My parents named me after the famous Welsh poet, Dylan Thomas.
It was an interesting choice when you consider that the man, despite being the creator of famous sonnets such as “Do Not Go Gentle into that Good Night” and “Under Milk Wood,” was widely considered a drunk and a womanizer.
It was a lot to live up to, but I have so far managed to simply ignore it all and live my own life. In fact, it was only when school teachers, local librarians, or anyone over the age of 60 heard my name that I was reminded of my famous namesake.
Until now.
Since becoming involved in the SEO industry, I, like many others, became shamelessly infatuated with Google search results for my name. This all came to a head this year when I attended my very first Pubcon in Las Vegas.
After sitting in on reputation management presentations that featured guys like Andy Beal and Kenny Hyder, I decided to take the famous Welshman on.
Blind with confidence, I made getting a first page ranking for the term ‘Dylan Thomas’ my goal.
First, I Identified the Properties at My Disposal
I am based in Australia, so decided to focus my efforts on google.com.au rankings. Got to crawl before you can walk.
As it stood, my LinkedIn profile was the strongest personal property I had at my disposal. It was ranked at the top of the fourth page of search results, making it the closest profile I had to the top 10.
Other options, such as my Twitter or Google+ profile, weren’t in the ballpark, so I chose to ignore them and focus on LinkedIn.
I Employed One SimpleTechnique for Optimisation
One handy little trick I picked up during my time at Pubcon was around ‘About Us’ and profile page optimisation. I think this was one of Andy Beal’s gems of knowledge.

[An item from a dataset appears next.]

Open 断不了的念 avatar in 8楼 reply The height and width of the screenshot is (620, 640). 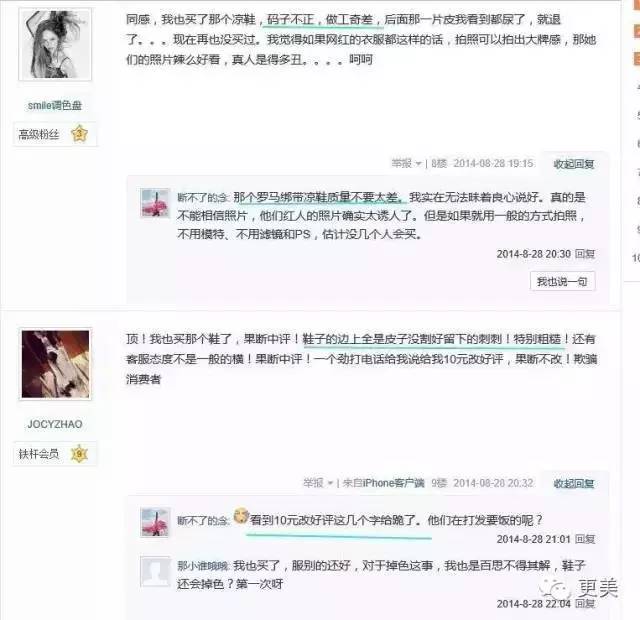[155, 203]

Often when these pages are written, people fall into the trap of writing in the first person. English teachers will tell you this is fine. Google will tell you it’s not.
‘About Us’ pages or personal profiles should be written in the third person.
This way, you will be able to get more mentions of your brand/name, thus improving how the page is optimized for that term. My LinkedIn page didn’t have a summary, so I created one and wrote it from the third-person perspective.
Ignore How Arrogant You Sound Writing in the Third Person
Writing using my name instead of ‘I’ was a hurdle. It went against all my writing instincts.
The trick to making it not sound so self-indulgent is to proofread out loud. This way you can balance up whether you have overdone the use of your name and can substitute it with something else.
If you feel like you are overdoing it, utilize the ratio of one mention of your name for every two sentences written.
The Key Statistics After Writing My New Summary
Here are the keyword stats I ended up with after writing a new LinkedIn summary:
- 233-word summary
- My full name ‘Dylan Thomas’, was mentioned three times
- My first name ‘Dylan’, was mentioned 10 times
- For the entire profile the keyword density for my ‘Dylan Thomas’ was 6.54 percent, with 31 mentions recorded. This was interesting as it exceeds the common rule of having a keyword density of 5.5 percent or less.
The result? Sitting Pretty on the First Page
It wasn’t until two weeks after I made the changes that I checked back to see if it had worked.
Lo and behold, I’d snuck onto the first page. Great success.
What factors helped me break Dylan Thomas’ stranglehold?
After some analysis, there were a few things that ensured my LinkedIn profile hit the first page:
- As discussed, better optimization of ‘Dylan Thomas’ on my LinkedIn profile, with focus on the summary, was the key factor.
- The fact that URL extension of my LinkedIn profile was ‘/in/dylanthomas’ would have helped. My Twitter handle is @dethomas7, which isn’t ideal for optimisation. My Google+ URL is just full of ridiculous numbers—extremely ironic when you consider SEF URLs are one of Google’s key ranking factors.
- Links built into my LinkedIn profile weren’t too bad. I have written a few articles on other SEO related websites that linked to my profile and were shared on some other sites around the Web.
- LinkedIn naturally puts ‘Australia’ in my profile’s title tag, assisting me to rank on google.com.au.
Have you found similar results? Have you got other tricks that worked?
When I started this, I thought there was little to no chance I would get ranking. The amount of content out there on Dylan Thomas the poet was really high, and I was a fair way off the first page.
This shows that a little bit of quality can overcome quantity. My content, URL, links, and title tag all worked together to get me to the first page—a real team effort!
As many of you can vouch, the battle doesn’t stop there. My attention now turns to better rankings and the Holy Grail—first page of google.com for the search term ‘Dylan Thomas’. I’m currently ranked halfway down the seventh page. I’ve got my work cut out for me.
Have you had any success with reputation management/brand optimization strategies? Anything to add or suggest how this could be improved? Keen to hear it below!